L’Africa nella globalizzazione. L’ Instrumentum laboris è in questo senso un documento coraggioso, approfondito, critico. Analizza il contesto africano da un punto di vista religioso, politico, economico e sociale. Colloca l’Africa all’interno di un mondo globalizzato, fatto di interdipendenze che tuttavia tendono ad "emarginare il continente". E se punta il dito contro le "forze internazionali" che "fomentano le guerre per la vendita delle armi, sostengono poteri politici irrispettosi dei diritti umani e dei principi democratici per assicurarsi, come contropartita, dei vantaggi economici", non risparmia neppure coloro che, all’interno del continente, sono spinti da "egoismo, avarizia, corruzione" e "sete di potere", che "provoca il disprezzo di tutte le regole elementari di buon governo, utilizza l’ignoranza dei popoli, manipola le differenze politiche, etniche, tribali e religiose, e istalla la cultura del guerriero come eroe".
Famiglia in primo piano. Sulla base di questa analisi, l’attuale Sinodo si pone nella traiettoria di quello precedente, sia nel riprendere il tema della Chiesa-famiglia di Dio, come modello di evangelizzazione mediante la testimonianza (e "segnalando tra le condizioni di una testimonianza credibile: la riconciliazione, la giustizia e la pace"), sia proponendo piste di risposta ai problemi cruciali a cui l’Africa si trova confrontata oggi. In termini di Chiesa, i compiti da realizzare riguardano la famiglia, la dignità della donna, la missione profetica, l’autosufficienza, le comunicazioni e le nuove tecnologie dell’informazione e della comunicazione.
Cresce la società civile. Sul piano socio-politico si sottolinea l’insensibilità di molti leader, ma anche la mancanza di coscienza e di educazione civica dei cittadini. Tuttavia si mette in evidenza, in positivo, anche la presenza di una società civile attiva, che "si fa sempre più visibile nella lotta per i diritti umani; uomini e donne in politica si mostrano assetati della rinascita del continente in ogni ambito". In campo socio-economico il documento prende atto della "volontà di creare ricchezza per ridurre la povertà e la miseria, e migliorare la salute delle popolazioni"; ma non tace il "malfunzionamento delle istituzioni statali che dovrebbero accompagnare gli attori economici", e i "programmi di ristrutturazione delle economie africane, proposti dalle istituzioni finanziarie internazionali", il cui esito è definito addirittura "funesto". Infine non si tace il ruolo nefasto giocato da alcune tradizioni: la stregoneria, ad esempio, che "lacera le società dei villaggi e delle città", ma anche la violazione della dignità e dei diritti della donna, "in nome della cultura o della tradizione ancestrale".

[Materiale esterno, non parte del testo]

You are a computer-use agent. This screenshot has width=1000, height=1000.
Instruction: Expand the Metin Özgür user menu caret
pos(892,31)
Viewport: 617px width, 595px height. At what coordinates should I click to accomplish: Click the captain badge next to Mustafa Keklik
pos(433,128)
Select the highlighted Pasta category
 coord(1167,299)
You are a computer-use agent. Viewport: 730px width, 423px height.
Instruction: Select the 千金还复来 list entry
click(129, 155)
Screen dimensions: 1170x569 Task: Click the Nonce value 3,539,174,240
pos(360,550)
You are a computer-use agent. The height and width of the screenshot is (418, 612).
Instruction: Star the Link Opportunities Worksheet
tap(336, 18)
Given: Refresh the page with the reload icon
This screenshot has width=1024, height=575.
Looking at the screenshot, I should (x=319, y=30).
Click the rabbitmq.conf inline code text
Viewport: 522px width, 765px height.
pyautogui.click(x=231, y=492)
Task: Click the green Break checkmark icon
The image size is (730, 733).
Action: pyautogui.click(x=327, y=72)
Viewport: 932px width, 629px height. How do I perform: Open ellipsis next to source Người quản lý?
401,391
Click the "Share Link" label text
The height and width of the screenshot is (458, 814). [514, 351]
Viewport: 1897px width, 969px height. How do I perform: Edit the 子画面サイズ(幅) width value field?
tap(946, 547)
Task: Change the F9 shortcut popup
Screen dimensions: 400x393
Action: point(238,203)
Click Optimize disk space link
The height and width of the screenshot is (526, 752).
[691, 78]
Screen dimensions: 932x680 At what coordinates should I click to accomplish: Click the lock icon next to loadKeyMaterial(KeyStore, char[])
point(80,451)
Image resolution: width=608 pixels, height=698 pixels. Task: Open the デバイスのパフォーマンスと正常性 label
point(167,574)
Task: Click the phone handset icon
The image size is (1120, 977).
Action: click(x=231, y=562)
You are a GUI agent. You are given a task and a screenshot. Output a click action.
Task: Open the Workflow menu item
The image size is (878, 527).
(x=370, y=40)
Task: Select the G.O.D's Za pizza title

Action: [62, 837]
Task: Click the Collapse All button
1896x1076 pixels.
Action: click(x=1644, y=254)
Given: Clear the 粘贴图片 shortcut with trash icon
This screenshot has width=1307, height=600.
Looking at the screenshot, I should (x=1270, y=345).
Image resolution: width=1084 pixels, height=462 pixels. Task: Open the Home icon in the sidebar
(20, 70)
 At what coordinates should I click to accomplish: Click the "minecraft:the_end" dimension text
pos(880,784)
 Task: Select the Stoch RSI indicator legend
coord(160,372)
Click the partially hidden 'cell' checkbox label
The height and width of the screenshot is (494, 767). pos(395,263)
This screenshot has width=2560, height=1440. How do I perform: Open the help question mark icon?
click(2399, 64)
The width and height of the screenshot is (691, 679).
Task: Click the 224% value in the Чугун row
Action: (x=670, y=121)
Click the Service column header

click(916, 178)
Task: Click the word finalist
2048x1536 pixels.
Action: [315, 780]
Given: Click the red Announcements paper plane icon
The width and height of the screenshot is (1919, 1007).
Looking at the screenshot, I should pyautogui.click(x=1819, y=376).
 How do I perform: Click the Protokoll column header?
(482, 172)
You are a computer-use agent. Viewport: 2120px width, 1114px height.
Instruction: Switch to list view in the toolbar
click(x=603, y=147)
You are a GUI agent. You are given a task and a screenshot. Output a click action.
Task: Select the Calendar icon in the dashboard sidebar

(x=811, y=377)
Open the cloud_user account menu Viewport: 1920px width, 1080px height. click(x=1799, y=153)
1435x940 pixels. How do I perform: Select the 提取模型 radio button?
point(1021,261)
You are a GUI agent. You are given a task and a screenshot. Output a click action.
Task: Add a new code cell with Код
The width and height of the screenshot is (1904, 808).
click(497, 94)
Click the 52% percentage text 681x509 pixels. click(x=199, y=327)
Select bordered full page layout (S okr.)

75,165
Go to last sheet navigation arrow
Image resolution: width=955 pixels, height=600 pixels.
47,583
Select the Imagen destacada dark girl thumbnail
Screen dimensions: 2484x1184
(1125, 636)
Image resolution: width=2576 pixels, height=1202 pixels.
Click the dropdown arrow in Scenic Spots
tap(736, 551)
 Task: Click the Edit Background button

Chiesa, no ai conflitti etnici. Il documento di lavoro del Sinodo è severo anche nei giudizi che riguardano la Chiesa stessa. Una Chiesa che in alcuni casi è segnata da "divisioni etniche o tribali, regionali o nazionali e atteggiamenti e intenzioni xenofobi", ma anche da "situazioni di discordia" e "prese di posizione di alcuni vescovi in favore di un determinato partito politico". Si auspica che i "vescovi seguano criteri oggettivi e non etnici" nella scelta dei futuri sacerdoti e delle persone consacrate. Si ribadisce anche quella che è una debolezza di sempre: il non adeguato coinvolgimento dei laici, che "non sono pienamente integrati nelle strutture di responsabilità della Chiesa e nella progettazione del suo programma pastorale".
Dialogo tra i credenti. Si affronta anche la questione della dignità delle donna, del dialogo islamo-cristiano e di quello con la religione tradizionale africana, e dell’ecumenismo. Il tutto in una prospettiva di promozione, a tutti i livelli – ecclesiale, sociale, politico ed economico -, della giustizia, della pace e della riconciliazione, che sono i temi di fondo che guideranno i lavori del Sinodo.